What do you actually deliver?
Your services are the how, not the what.
Three female founders walk into a Brooklyn cafeteria…
True story. Last week, I met up with two other fabulous women business owners for lunch at a cool, only-in-Brooklyn “cafeteria.” It was a long lunch and we closed the place at 4pm. The food and the conversation were excellent.
We talked books (we’re all avid readers) and we talked business. In terms of the latter, we all shared what’s working and what we wish was working, and what we love doing and really don’t like doing at all.
And we discussed how we talk about what we do. In that topic… gold.
Most often, when female founders say what they do, they’re really telling you how they do it. They’re not telling you the impact of their work, the outcome they deliver.
This was not just a lunch-time conversation.

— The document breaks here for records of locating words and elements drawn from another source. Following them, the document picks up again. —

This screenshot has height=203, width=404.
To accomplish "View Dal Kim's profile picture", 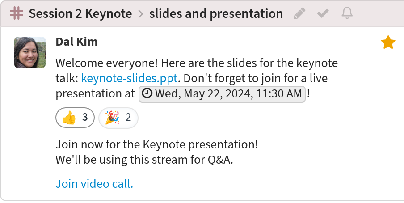I will pyautogui.click(x=30, y=52).
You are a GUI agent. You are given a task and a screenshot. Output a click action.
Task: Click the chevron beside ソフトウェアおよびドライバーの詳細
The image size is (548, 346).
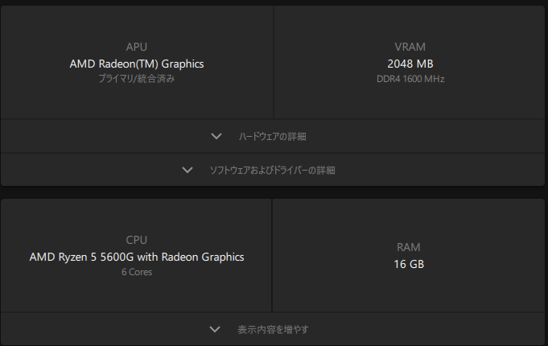point(187,171)
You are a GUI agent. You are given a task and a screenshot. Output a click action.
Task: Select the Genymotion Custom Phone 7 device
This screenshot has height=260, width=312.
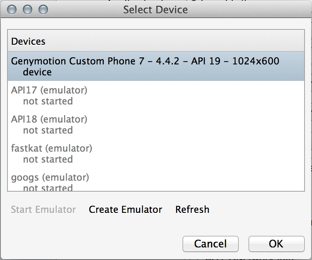(x=145, y=61)
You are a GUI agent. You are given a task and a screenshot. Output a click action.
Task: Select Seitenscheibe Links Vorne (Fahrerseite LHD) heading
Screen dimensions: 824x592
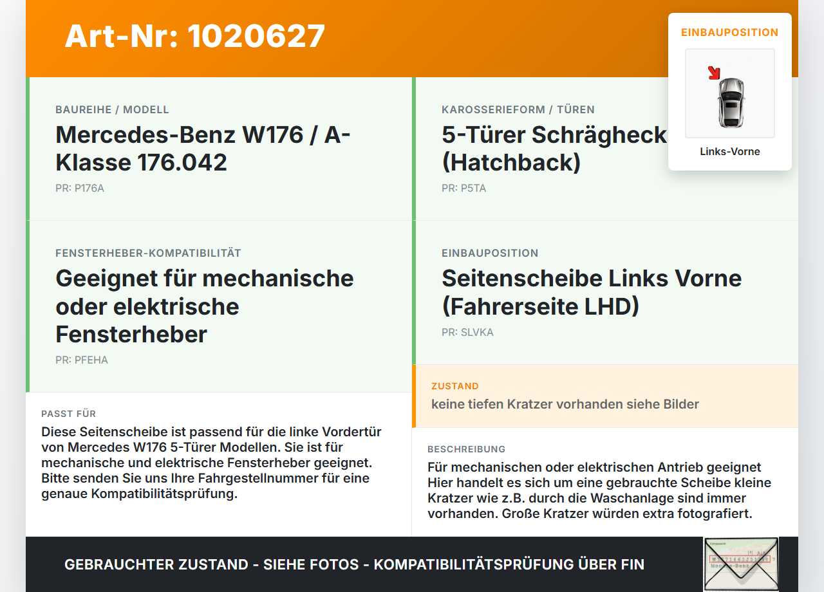[x=592, y=292]
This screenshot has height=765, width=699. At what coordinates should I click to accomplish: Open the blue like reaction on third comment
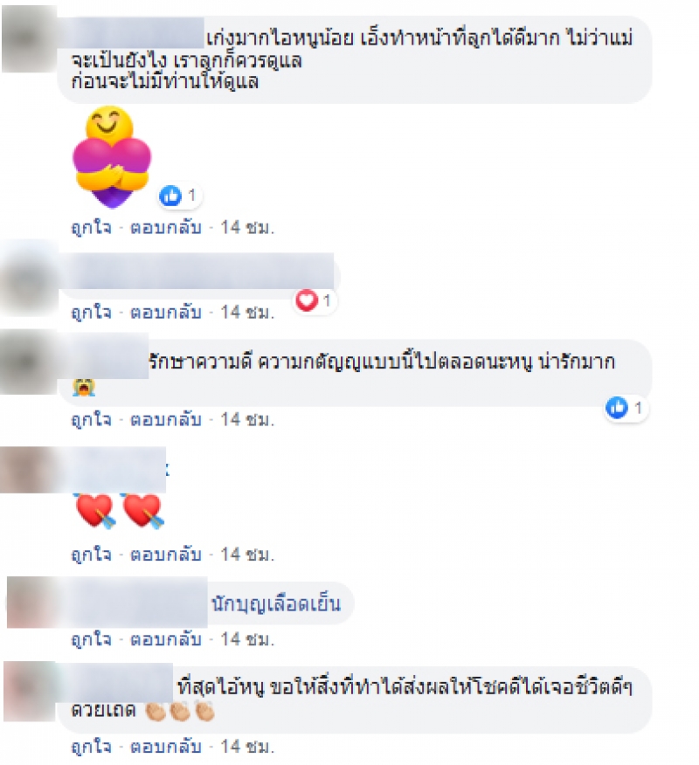pos(626,407)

I see it consistently with my clients. And heck, I often fall into the “how” pit myself. Today, I want to pull this apart in order to help you think (and talk) differently about what you actually do.
What you do is the outcome you deliver.
We’re talking transformation. It’s what you help your client achieve and how you make them feel. It’s the real reason they want to hire you. They may not come out and say it, but it’s what they’re looking for.
Let’s take my business as an example. I help my clients build thriving, consistently profitable businesses in support of the life they want to be living. I help them feel empowered and confident as business owners.
How do I do this? Strategy, advisory, and coaching. Weekly calls. Ongoing support.
You get the idea. This applies whether you’re operating a B2B model, selling services to companies, or a B2C model, supporting individuals.
Always think about your work in terms of the outcome you help them achieve.
Why do we default to the “how”?
The first answer to this question is that it’s easy. And it’s understandable. When someone asks what we do, the role, the title, the “how” is what’s readily available so that’s what we go with.
The next answer gets to the layer below this. I think there’s a part of us that’s reluctant to own the impact of our work. There’s some sort of block or thin film that keeps us from accessing that next level, beyond the how.
What creates the block?
There are a few things at play:
It can be hard to get perspective on our work “from inside the jar.”
We may not believe we created the outcome.
We’re reluctant to state our impact for fear of it seeming like we’re bragging.
We can be afraid of standing out when we own what we do and thus being cut down (aka “tall poppy syndrome”).
Be honest. Do any of these sound familiar?
Why it’s important to figure this out.
Let’s start with the most obvious answer. You’re out somewhere and meet someone new. And they ask you what you do.
Most often founders default to the title they’ve created for themselves. In my case, that would be Business Strategist & Advisor for female founders of service-based businesses. Is that true? 100% yes. But does it tell the whole story? Absolutely not.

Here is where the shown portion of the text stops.